Investigador da Universidade de Évora aponta relação entre clima e propagação do vírus


O investigador Miguel Bastos Araújo, da Universidade de Évora, indicou hoje uma relação entre o clima e características epidemiológicas do novo coronavírus, cuja maior parte dos casos aconteceu em áreas “secas e com temperatura fresca”.
Em termos do número de pessoas infetadas no mundo, desde o início de janeiro e até à passada terça-feira, há “uma concentração de casos em áreas com uma temperatura fresca, ali por volta dos seis e dos nove a 10 graus”, indicou, em declarações à agência Lusa.
Segundo o investigador, Prémio Pessoa em 2018 e responsável pela Cátedra na área da Biodiversidade na Universidade de Évora (UÉ), “a maior parte dos casos” de pessoas com a doença Covid-19 verifica-se “em área secas” e “com uma precipitação baixa”, no período da infeção.
Esta relação “que parece haver entre as características epidémicas do vírus e o clima” é um dos resultados de um estudo de Miguel Bastos Araújo e do investigador iraniano Babak Naimi, da Universidade de Helsínquia (Finlândia).
No caso de Portugal, exemplificou, “o que se prevê é que, agora, em março e abril, o vírus continue em expansão”, porque “terá condições para isso”, mas espera-se que, “a partir de maio ou junho decaia abruptamente”.
“O que não quer dizer que não continue a haver contágios porque, por exemplo dentro de casa, com ar condicionado, essas são condições ideais para a propagação do vírus. O que se prevê é que seja muito mais reduzida essa propagação, as condições do ecossistema são menos adequadas para o vírus”, completou.
Os dois investigadores, a partir de uma base de dados americana, descarregaram os casos positivos do novo coronavírus, com a respetiva projeção geográfica – só consideraram localidades com mais de cinco casos -, e relacionaram-nos “com as condições climáticas nessa região” nos períodos dos contágios.
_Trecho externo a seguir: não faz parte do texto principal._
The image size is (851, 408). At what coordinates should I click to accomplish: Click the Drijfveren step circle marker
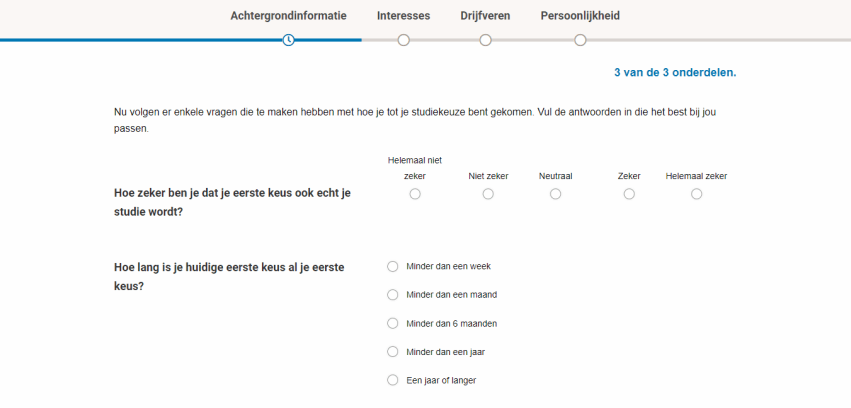point(486,40)
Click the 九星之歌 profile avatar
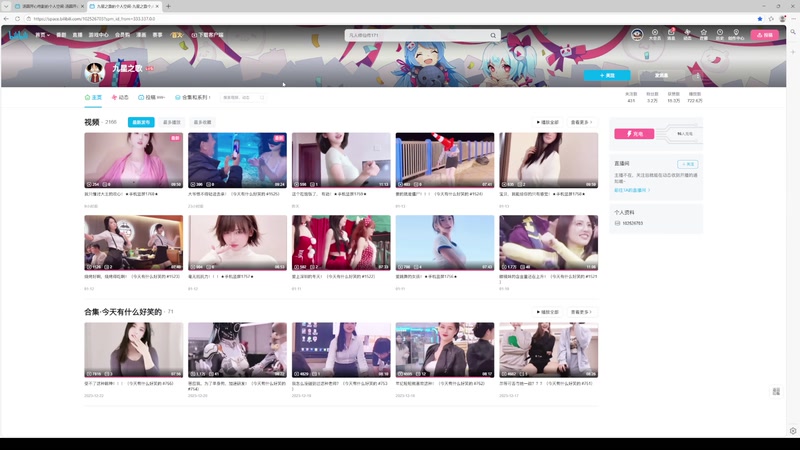The image size is (800, 450). [96, 71]
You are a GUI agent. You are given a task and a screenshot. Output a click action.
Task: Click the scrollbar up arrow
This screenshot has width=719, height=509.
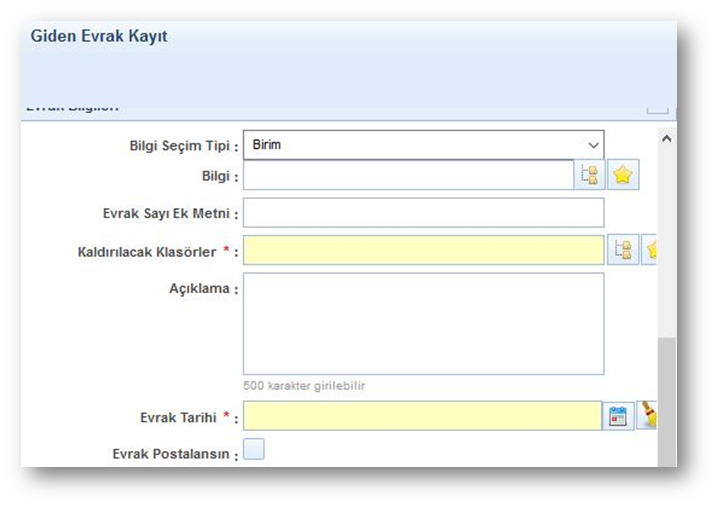point(667,140)
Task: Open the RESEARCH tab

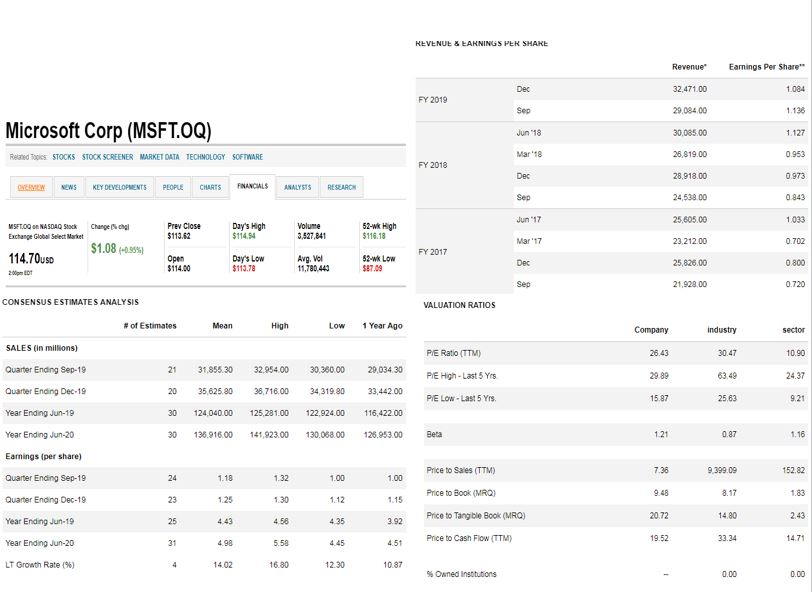Action: point(344,186)
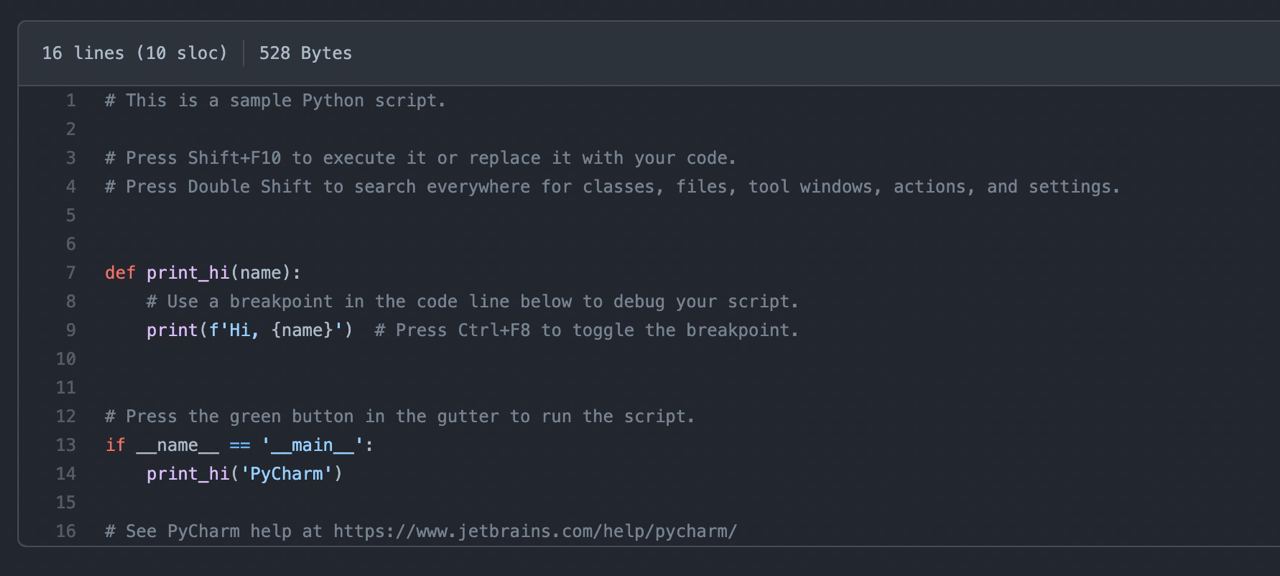Click line number 13 in the gutter
The height and width of the screenshot is (576, 1280).
tap(66, 445)
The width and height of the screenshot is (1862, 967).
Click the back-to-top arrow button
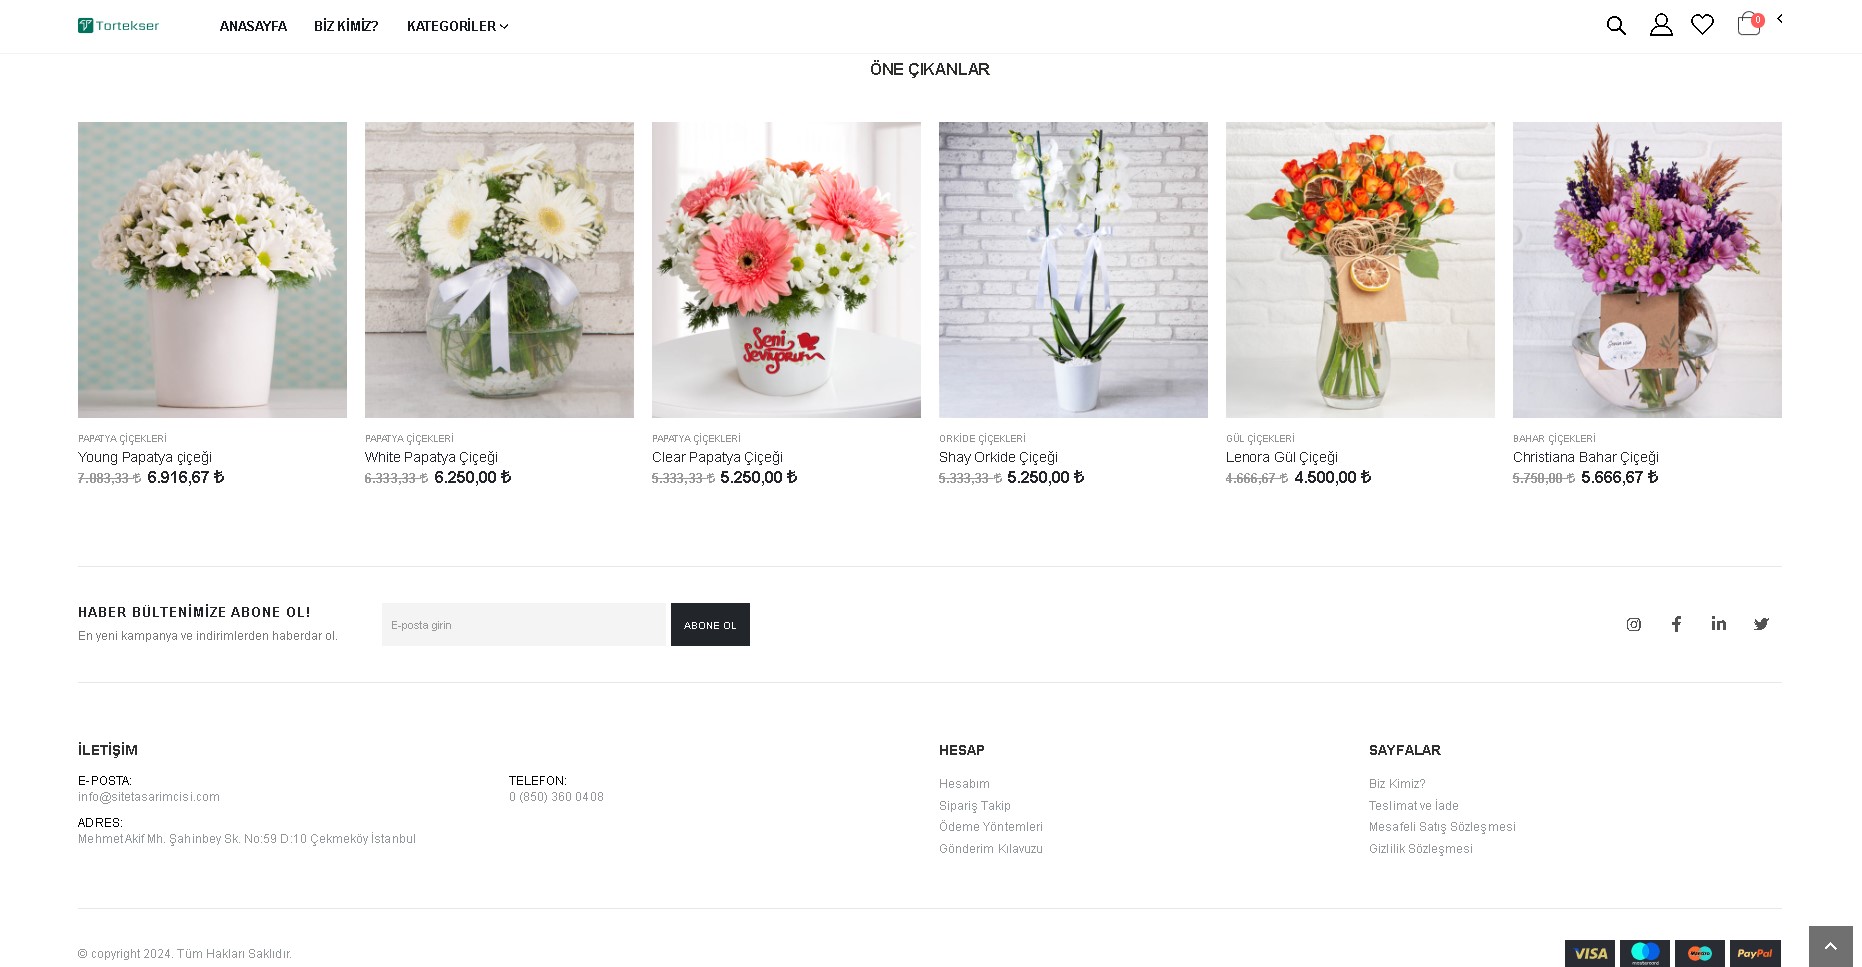(1831, 946)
Conseguiram assim caracterizar o que, tecnicamente, se designa como “envelope climático”, ou seja, “as condições climáticas onde esses casos positivos se deram”.
“Ao fazer essa análise geográfica, detetámos qual é que é o ‘envelope ambiental’ global do vírus, neste momento, e projetámos, com uma série de modelos de inteligência artificial”, qual será, ao longo do ano, “o risco de contágio, com base em variáveis climáticas, em particular a temperatura e a precipitação”, explicou Miguel Bastos Araújo.
Os investigadores concluíram “que existe uma sazonalidade na atribuição do risco de contágio”, ou seja, “isto não é um crescendo eterno sem nenhum tipo de controlo ambiental. O mais provável é que haja uma sazonalidade, assim como nas gripes” e “como houve também no SARS-CoV”, o outro coronavírus anterior, que é “primo” do atual (denominado SARS-CoV-2), defendeu.
Este fator de sazonalidade, além do exemplo de Portugal, também “fará com que o hemisfério sul, quando lá for inverno”, na mesma altura em que será verão no hemisfério norte, “sofra o aumento da incidência do vírus”, argumentou.
“Estamos a falar da Argentina, África do Sul, Chile, sul do Brasil e da Austrália, por exemplo”, aludiu.
Segundo o investigador, também “a região temperada fria, que inclui o Canadá, a Rússia e os países escandinavos, terá um verão bastante arriscado” para a propagação do vírus: “O verão deles é parecido com a primavera cá, portanto, há uma deslocação, não só para sul, mas também para norte, dos riscos de incidência do vírus”.
Questionado pela Lusa sobre investigadores que rejeitam a ligação entre o clima e o novo coronavírus, Miguel Bastos Araújo disse discordar, contrapondo que, tal como o SARS-CoV, cuja “preferência climática” foi estudada e atestada cientificamente, parece-lhe evidente que este SARS-CoV-2 não “será insensível às condições de temperatura e humidade”.
Os investigadores, que aguardam a publicação dos resultados do estudo numa revista científica, optaram por divulgá-los – a investigação prossegue – por considerarem que estariam a “prestar um mau serviço à sociedade” ao reterem a informação.
E defendem que, perante esta correlação entre clima e características epidemiológicas do vírus, os países têm tempo para se adaptar e preparar os serviços de Saúde para uma nova época epidémica.
O novo coronavírus responsável pela Covid-19 foi detetado em dezembro, na China, e já provocou mais de 5.300 mortos em todo o mundo, levando a Organização Mundial de Saúde (OMS) a declarar a doença como pandemia.
O número de infetados ultrapassou as 140 mil pessoas, com casos registados em mais de 120 países e territórios, incluindo Portugal, que tem 112 casos confirmados.
A OMS declarou hoje que o epicentro da pandemia provocada pelo novo coronavírus se deslocou da China para Europa.